34-3 Spherical Refracting Surfaces#

Prompts

  • How does a spherical refracting surface form an image? What determines whether the image is real or virtual?

  • For refraction (unlike reflection): on which side of the surface do real images form? Virtual images?

  • What is the sign of \(r\) when the object faces a convex surface? A concave surface? How does this differ from mirrors?

  • State the refracting-surface equation relating \(n_1\), \(n_2\), \(p\), \(i\), and \(r\).

  • Object in glass (\(n_1 \approx 1.5\)) faces a convex surface into air (\(n_2 \approx 1\)). Does the ray bend toward or away from the normal? Toward or away from the central axis?

Lecture Notes#

Overview#

  • A spherical refracting surface (radius \(r\), center \(C\)) separates two media with indices \(n_1\) and \(n_2\). Light from object O in medium \(n_1\) refracts into medium \(n_2\).

  • Image type depends on \(n_1\), \(n_2\), surface curvature, and object distance.

  • Key difference from mirrors: Real images form on the opposite side of the surface from the object; virtual images form on the same side.

  • Refracting-surface equation: \(n_1/p + n_2/i = (n_2 - n_1)/r\).


Real vs virtual images#

Refraction bends rays toward the normal when entering a higher-index medium and away when entering a lower-index medium.

  • Real image: Refracted rays converge toward the central axis and intersect on the opposite side of the surface from the object.

  • Virtual image: Refracted rays diverge; backward extensions intersect on the same side as the object.

Image type

Location (relative to object)

Real

Opposite side of surface

Virtual

Same side as object

Important

This is the reverse of mirrors: for mirrors, real images are on the same side as the object; for refracting surfaces, real images are on the opposite side.


Sign convention for \(r\)#

The radius of curvature \(r\) is measured from the surface to the center of curvature \(C\):

  • Object faces convex surface (surface bulges toward the object): \(r > 0\).

  • Object faces concave surface (surface is caved in from the object’s view): \(r < 0\).

Caution

This sign convention for \(r\) is opposite to that for spherical mirrors.

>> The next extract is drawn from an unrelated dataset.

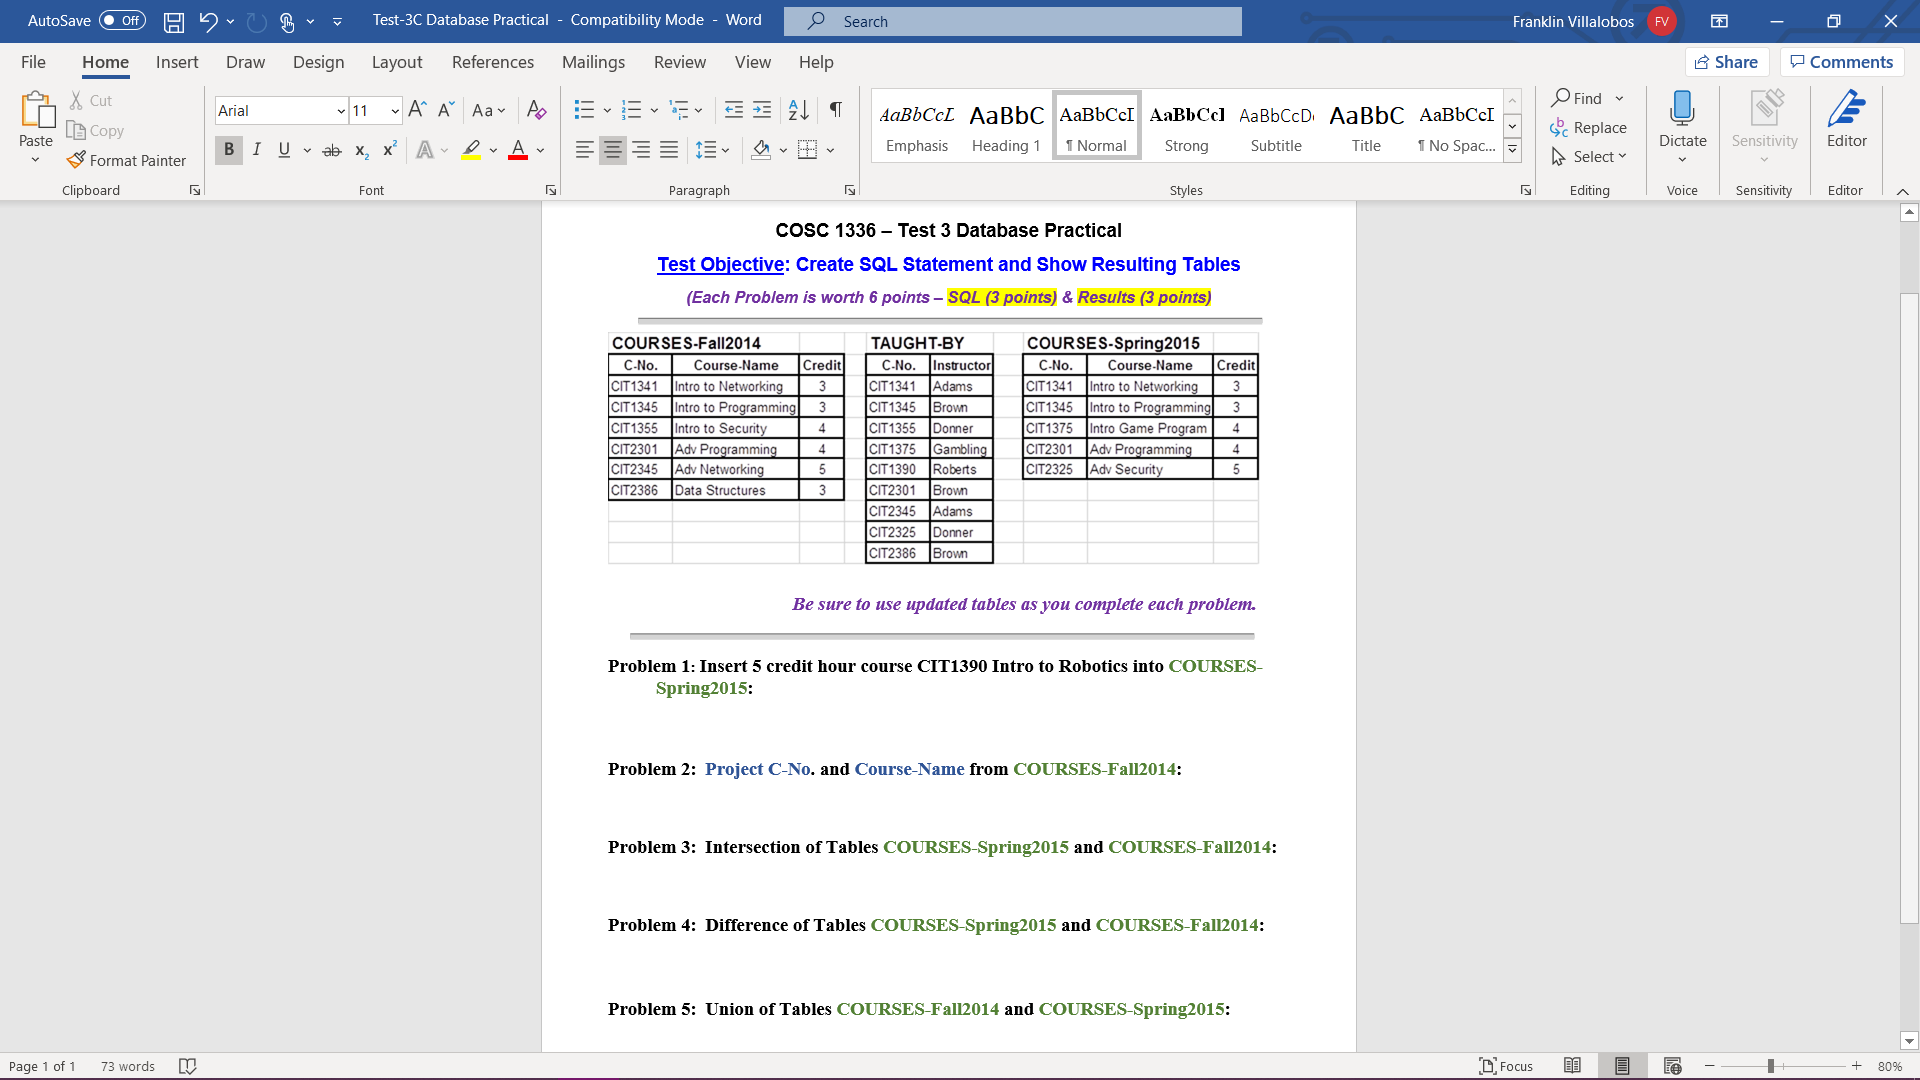The image size is (1920, 1080).
Task: Click the Share button
Action: (x=1729, y=62)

For mirrors, concave (caved in) has \(r > 0\); for refracting surfaces, the object faces the surface, and convex-as-seen-by-object means \(r > 0\).


Refracting-surface equation#

For paraxial rays (small angles with the central axis):

(257)#\[ \frac{n_1}{p} + \frac{n_2}{i} = \frac{n_2 - n_1}{r} \]

where \(n_1\) = index of the object side, \(n_2\) = index of the other side.

Sign convention: \(p > 0\); \(i > 0\) (real image), \(i < 0\) (virtual image).


Six cases (summary)#

The textbook (Fig. 34-12) shows six arrangements. In general:

  • Real images (a, b): Object far from surface; refraction directs rays toward the central axis.

  • Virtual images (c–f): Object near the surface, or when refraction always directs rays away from the axis; backward extensions form the image.

When \(n_2 > n_1\) (light entering denser medium): rays bend toward the normal. When \(n_2 < n_1\): rays bend away from the normal. The geometry of the surface (convex vs concave) and object distance determine whether rays converge or diverge.


Summary#

  • Spherical refracting surface: single interface between \(n_1\) and \(n_2\); can form real or virtual images.

  • Real image: opposite side of surface; virtual image: same side as object.

  • \(r > 0\): object faces convex surface; \(r < 0\): object faces concave surface.

  • Equation: \(n_1/p + n_2/i = (n_2 - n_1)/r\).